There is a character named Yasuo Nanbu, who is the deputy head of the combat group and is in charge of gunnery (he’s the only one on the ship who wears glasses). In fact, the concept is that he’s the son of the president of Nanbu Heavy Industries, which rebuilt the Battleship Yamato into the Space Battleship Yamato in the first series.

The setting for the first story begins in the year 2199. (Kodai, Yuki, and Shima are all 18 years old). Farewell is set in 2200, The New Voyage in 2201, Be Forever in 2202, and Final Yamato in 2203. It was a wonderful five years…

The naval image of Daisuke Shima saying lines like “Steady as she goes” and Captain Okita’s general comportment are impressive. A military spirit was also seen in the first work, when Captain Okita and Gamilas’ capable enemy general Domel exchanged messages praising each others’ tactics.


Bonus item

The Movie Art of Syd Mead, Visual Futurist

Titan Books, September 19 2017

This amazing 256-page collection spans Syd Mead’s cinematic work from Star Trek the Motion Picture all the way to Blade Runner 2049, which is reason enough for it to land on any SF fan’s bookshelf. But there’s another reason for it to land on a Yamato fan’s bookshelf: 8 pages devoted to Yamato 2520.

Order it from Amazon here.

Here is the text from this section of the book:

Yamato 2520: Masters of Anime

The passionate, mythic images created by Mead for the revival of the legendary Japanese anime series reflect his fascination with the culture of anime and the all-encompassing world of the fabled battleship. Here was an opportunity to work closely with the masters of the medium, who Mead came to admire, and to forge a true creative partnership with the storytellers, animators, and voices that were to bring the story to life.

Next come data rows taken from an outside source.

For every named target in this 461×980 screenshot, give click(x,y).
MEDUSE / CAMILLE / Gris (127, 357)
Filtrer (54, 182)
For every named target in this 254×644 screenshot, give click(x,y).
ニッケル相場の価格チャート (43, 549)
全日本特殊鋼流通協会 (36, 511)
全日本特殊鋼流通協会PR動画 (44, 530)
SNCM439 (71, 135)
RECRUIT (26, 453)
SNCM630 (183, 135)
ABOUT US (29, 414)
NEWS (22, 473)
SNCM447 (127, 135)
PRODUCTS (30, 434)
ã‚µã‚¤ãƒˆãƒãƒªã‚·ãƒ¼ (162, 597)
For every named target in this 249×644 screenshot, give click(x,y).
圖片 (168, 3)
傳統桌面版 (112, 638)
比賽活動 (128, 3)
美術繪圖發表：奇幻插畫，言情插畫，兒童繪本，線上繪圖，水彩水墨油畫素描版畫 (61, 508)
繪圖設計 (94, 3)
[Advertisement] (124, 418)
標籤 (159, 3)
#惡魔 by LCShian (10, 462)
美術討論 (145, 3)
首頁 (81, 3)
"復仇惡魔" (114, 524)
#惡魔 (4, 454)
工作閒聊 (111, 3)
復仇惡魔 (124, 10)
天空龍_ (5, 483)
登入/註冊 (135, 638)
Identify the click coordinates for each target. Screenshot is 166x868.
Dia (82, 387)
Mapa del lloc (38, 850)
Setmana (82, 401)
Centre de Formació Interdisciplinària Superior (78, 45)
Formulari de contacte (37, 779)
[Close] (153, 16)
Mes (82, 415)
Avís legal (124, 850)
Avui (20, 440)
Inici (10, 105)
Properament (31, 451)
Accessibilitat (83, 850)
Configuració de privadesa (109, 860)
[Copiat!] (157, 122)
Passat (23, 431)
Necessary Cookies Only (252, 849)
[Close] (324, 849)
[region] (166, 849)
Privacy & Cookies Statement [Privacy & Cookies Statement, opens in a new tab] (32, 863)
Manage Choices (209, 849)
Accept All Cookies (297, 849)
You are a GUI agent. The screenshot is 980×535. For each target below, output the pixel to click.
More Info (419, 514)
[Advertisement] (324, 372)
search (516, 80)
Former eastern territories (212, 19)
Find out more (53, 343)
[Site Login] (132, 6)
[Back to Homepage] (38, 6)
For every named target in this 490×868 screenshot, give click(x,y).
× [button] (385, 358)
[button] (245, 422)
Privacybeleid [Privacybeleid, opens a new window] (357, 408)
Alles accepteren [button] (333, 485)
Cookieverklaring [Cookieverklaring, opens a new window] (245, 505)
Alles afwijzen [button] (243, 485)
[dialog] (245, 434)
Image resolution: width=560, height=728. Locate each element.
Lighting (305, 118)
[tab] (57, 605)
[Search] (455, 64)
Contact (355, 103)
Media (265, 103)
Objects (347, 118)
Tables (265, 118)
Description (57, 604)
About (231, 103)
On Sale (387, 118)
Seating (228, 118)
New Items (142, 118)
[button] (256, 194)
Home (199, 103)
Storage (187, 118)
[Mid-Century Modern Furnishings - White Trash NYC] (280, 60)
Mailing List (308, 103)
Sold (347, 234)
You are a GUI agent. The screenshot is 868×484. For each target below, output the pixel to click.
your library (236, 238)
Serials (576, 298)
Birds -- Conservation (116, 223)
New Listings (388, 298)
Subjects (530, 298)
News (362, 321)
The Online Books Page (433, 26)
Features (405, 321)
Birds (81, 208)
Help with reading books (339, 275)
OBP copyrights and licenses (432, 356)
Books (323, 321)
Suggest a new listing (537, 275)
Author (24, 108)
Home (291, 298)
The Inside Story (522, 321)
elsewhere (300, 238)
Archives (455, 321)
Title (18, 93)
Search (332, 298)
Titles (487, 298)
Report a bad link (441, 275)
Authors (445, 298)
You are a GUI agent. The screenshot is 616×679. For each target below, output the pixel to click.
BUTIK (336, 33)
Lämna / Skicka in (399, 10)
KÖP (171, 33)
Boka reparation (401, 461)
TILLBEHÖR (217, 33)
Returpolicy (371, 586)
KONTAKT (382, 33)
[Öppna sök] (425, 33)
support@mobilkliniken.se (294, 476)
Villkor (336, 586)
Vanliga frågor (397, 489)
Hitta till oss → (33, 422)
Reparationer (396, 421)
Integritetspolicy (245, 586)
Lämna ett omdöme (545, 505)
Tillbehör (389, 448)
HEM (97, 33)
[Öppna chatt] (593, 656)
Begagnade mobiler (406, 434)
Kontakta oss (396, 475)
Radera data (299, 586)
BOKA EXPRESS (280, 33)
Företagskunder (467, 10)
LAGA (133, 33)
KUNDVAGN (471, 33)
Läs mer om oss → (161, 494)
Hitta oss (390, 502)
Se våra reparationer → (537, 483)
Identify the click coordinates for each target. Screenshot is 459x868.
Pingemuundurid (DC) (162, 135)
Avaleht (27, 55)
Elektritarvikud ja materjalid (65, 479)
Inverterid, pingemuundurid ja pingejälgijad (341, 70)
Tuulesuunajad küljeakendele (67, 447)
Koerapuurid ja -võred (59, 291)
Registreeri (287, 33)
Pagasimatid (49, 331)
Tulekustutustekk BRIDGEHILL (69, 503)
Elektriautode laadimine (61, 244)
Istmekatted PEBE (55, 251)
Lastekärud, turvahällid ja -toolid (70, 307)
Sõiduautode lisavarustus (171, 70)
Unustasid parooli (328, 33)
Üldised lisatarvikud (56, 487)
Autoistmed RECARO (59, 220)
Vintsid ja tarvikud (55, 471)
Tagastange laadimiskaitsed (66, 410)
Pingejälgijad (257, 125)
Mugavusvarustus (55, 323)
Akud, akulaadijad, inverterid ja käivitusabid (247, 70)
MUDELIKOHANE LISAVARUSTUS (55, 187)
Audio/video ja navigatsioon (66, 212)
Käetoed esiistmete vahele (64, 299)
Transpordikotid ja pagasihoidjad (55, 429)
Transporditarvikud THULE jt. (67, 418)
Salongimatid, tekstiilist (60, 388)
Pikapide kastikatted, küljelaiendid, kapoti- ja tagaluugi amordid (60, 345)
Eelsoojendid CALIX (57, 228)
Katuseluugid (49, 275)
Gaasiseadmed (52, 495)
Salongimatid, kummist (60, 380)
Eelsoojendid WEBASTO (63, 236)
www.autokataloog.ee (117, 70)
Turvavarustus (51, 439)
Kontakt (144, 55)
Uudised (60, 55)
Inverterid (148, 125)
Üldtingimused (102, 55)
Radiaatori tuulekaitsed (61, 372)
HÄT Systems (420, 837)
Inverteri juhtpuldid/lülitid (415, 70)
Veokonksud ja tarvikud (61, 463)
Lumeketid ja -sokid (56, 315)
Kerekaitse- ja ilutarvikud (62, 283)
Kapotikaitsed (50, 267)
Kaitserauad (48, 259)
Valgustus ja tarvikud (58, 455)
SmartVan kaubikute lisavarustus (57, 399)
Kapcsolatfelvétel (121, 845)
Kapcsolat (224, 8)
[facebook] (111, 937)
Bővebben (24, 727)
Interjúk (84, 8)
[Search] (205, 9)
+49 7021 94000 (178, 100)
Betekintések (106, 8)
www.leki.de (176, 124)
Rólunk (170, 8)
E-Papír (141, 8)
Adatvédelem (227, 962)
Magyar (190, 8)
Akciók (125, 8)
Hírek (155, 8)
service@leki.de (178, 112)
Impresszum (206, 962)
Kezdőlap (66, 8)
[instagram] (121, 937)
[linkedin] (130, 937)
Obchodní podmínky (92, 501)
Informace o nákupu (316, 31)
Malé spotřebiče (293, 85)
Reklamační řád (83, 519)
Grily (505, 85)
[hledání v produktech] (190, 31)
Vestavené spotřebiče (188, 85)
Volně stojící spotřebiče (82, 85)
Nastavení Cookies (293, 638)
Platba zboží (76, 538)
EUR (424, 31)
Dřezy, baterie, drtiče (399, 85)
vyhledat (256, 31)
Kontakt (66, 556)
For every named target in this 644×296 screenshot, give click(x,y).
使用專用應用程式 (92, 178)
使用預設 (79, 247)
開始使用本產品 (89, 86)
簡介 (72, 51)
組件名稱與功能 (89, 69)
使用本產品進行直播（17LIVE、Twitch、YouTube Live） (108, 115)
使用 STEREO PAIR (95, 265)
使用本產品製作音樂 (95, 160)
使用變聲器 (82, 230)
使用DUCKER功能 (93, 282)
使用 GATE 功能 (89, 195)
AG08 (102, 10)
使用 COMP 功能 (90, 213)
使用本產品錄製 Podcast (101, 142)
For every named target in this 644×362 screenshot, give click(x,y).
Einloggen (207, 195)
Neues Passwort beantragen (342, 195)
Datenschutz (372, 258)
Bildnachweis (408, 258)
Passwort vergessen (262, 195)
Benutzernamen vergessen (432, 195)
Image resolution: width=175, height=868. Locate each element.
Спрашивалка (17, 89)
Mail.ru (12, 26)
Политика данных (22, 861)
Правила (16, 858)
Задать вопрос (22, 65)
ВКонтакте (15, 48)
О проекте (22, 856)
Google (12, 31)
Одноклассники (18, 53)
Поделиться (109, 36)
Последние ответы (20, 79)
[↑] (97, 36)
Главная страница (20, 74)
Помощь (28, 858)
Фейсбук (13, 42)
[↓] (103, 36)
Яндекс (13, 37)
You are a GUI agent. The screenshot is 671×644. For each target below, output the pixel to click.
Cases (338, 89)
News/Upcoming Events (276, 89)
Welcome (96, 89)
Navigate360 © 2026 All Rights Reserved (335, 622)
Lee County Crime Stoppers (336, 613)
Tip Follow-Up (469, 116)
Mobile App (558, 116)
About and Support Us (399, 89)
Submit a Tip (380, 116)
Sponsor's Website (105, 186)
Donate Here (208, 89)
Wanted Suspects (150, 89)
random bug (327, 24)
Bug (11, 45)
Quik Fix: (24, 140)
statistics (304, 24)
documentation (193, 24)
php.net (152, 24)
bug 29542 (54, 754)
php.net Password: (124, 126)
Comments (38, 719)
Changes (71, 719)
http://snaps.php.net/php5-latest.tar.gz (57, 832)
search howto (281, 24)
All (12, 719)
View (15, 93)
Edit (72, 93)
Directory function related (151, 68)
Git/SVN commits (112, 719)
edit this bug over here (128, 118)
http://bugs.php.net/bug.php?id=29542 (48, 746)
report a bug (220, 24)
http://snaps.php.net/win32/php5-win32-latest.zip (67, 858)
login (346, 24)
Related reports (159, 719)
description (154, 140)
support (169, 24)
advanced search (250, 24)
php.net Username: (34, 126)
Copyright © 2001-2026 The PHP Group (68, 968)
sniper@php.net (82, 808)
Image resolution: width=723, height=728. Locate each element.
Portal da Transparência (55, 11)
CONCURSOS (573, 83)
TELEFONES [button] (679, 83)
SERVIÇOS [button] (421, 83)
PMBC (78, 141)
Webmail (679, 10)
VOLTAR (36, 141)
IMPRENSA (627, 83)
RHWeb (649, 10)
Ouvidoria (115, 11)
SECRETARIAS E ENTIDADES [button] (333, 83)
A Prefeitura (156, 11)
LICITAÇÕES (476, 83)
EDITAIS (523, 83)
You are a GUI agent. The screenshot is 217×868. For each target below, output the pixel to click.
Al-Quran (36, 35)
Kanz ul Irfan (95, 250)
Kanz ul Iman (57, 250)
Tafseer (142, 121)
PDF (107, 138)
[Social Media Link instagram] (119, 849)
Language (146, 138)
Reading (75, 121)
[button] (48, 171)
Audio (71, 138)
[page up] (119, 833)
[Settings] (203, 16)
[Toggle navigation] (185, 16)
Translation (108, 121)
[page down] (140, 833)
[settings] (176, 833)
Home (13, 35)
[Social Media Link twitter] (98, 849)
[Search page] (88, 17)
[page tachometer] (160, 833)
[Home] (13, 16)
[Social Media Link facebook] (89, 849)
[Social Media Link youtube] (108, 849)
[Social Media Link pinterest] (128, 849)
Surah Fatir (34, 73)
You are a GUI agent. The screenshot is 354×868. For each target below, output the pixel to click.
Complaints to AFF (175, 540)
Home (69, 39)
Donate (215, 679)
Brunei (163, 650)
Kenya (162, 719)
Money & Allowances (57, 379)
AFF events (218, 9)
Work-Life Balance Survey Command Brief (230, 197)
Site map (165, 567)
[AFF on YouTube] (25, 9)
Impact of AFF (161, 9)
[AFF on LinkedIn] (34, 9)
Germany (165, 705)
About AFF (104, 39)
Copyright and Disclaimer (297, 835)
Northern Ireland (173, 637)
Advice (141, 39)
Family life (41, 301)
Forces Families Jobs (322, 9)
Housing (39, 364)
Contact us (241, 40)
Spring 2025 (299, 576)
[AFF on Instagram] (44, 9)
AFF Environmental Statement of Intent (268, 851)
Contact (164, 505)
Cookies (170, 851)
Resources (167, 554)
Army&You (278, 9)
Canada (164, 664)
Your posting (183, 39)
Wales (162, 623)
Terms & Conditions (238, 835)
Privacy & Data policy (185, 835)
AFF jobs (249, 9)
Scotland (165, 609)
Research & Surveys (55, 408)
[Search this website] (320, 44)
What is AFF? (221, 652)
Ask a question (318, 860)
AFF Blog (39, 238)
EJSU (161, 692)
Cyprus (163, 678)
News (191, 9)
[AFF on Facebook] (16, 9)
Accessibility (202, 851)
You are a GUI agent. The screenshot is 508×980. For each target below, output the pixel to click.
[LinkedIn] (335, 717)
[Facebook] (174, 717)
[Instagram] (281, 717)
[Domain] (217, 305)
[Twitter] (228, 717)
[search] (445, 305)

Mead, already a near-deity in Japan, was invited to give form to a successor ship to the venerable Yamato which, much like the starship Enterprise, had become an icon of the series with fetish-finished models, interpretive text, and posters depicting it in constant demand.

As Mead explains, he was both honored and somewhat awed by the challenge. He explains. “The design had to embody the mystique of the original story ship destined by venerable animation guru [Leiji] Matsumoto. Design for the new Yamato 2520 went way beyond any movie project I have worked on… [it] was an elaborately-funded and elaborately-staged design tour de force stretching over many years.”

The medium of anime, unlike live film, is a graphic artist’s medium, revealing in image after lingering image the precision of Mead’s designs, unadulterated for the most part by the vageries of motion and lighting that so often consign intricately-designed props to fleeting impressions.

The cosmic sweep of the compositions for Yamato 2520 permeates space, time, and even tranquil, Earth-bound environments, endowing each image with an epic stature fitting the legacy of the original series.

They are among the most compelling of Mead’s long career, imbued with the gravitas of pure geometry as pure energy arches into the infinite reaches of outer space, as well as in the green-edged pools of Earth’s surface.